→ INSTRUCTION
Swap every "image size" in the items below for "screenshot size", and write the lines out again with nothing else changed. Leave the pictures out of your answer.

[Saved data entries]

______________________________

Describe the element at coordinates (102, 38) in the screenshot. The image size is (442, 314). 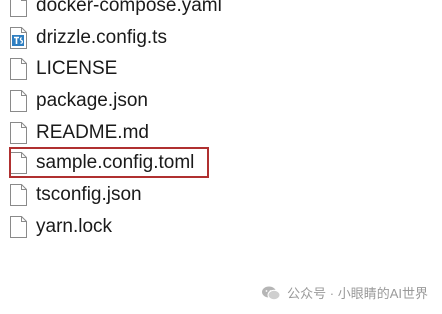
I see `file-name: drizzle.config.ts` at that location.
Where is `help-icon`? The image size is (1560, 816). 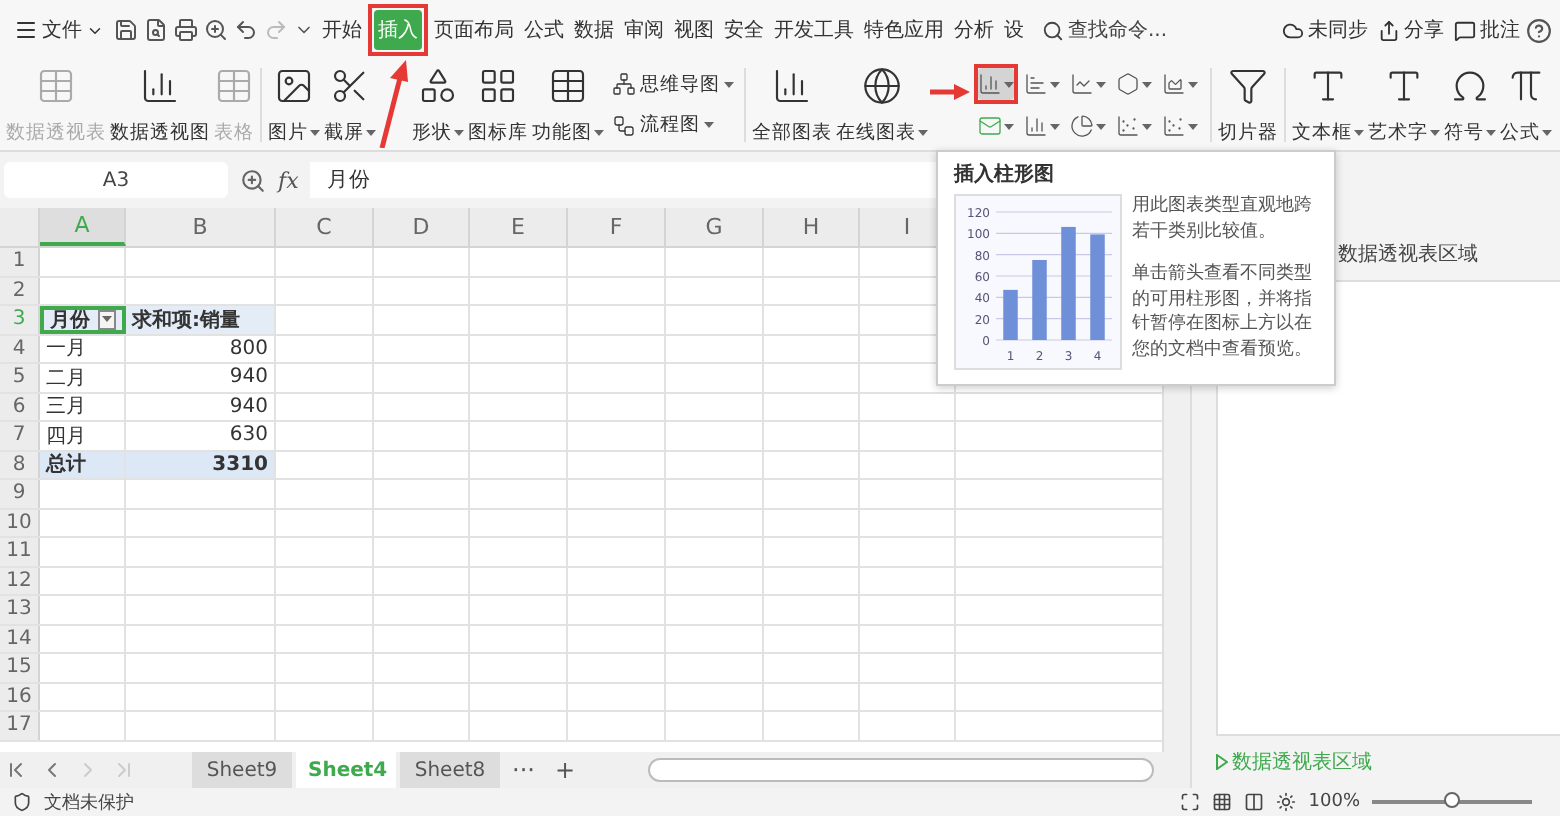
help-icon is located at coordinates (1539, 30).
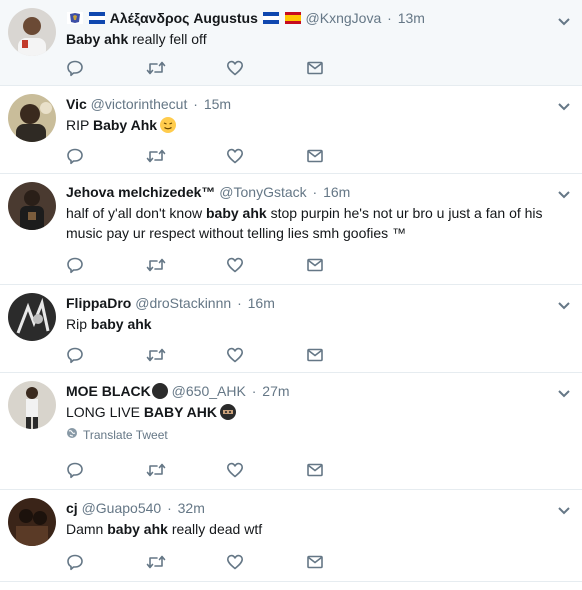  I want to click on tweet-timestamp: 13m, so click(412, 18).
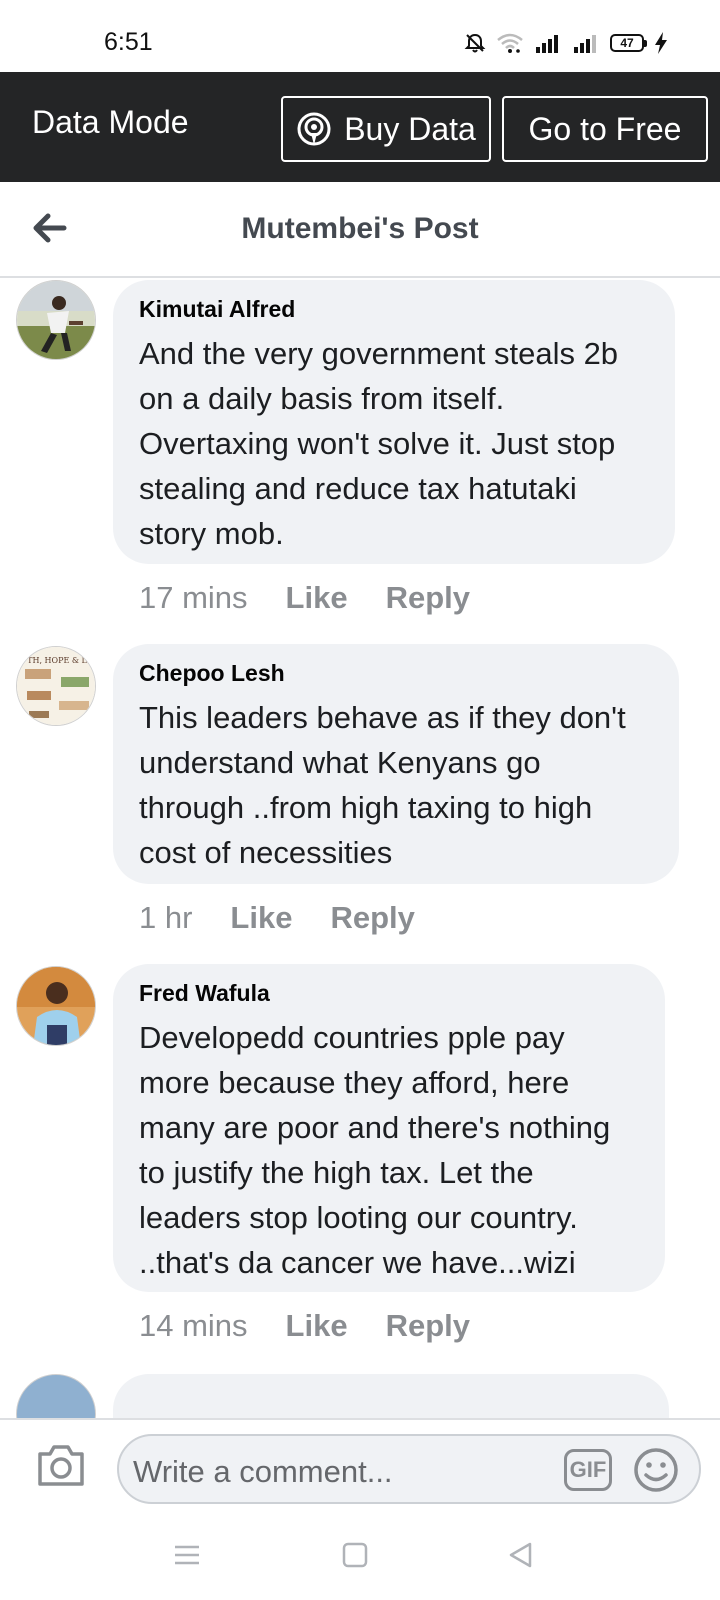  Describe the element at coordinates (409, 1469) in the screenshot. I see `comment-input: Write a comment... GIF` at that location.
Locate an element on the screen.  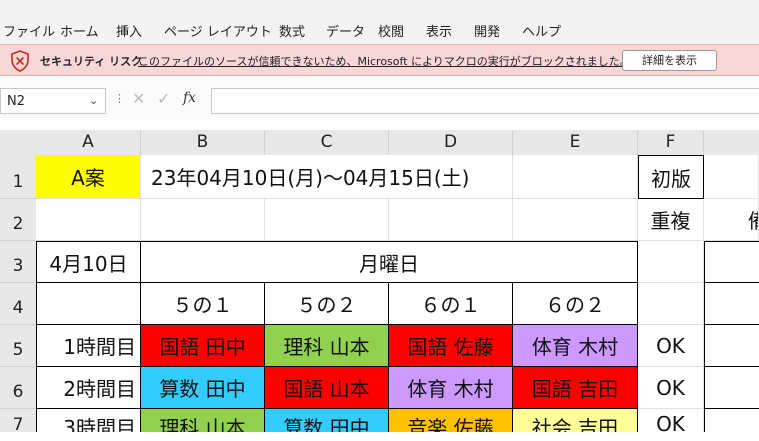
cell-b1: 23年04月10日(月)～04月15日(土) is located at coordinates (327, 177).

______________________________

→ WRITTEN SOLUTION
Describe the element at coordinates (102, 38) in the screenshot. The screenshot size is (442, 314). 
I see `file-name: drizzle.config.ts` at that location.
Where is `help-icon`? The screenshot size is (1560, 816). 
help-icon is located at coordinates (1539, 30).
  I want to click on tweet-timestamp: 13m, so click(412, 18).
  Describe the element at coordinates (409, 1469) in the screenshot. I see `comment-input: Write a comment... GIF` at that location.
Locate an element on the screen.  
cell-b1: 23年04月10日(月)～04月15日(土) is located at coordinates (327, 177).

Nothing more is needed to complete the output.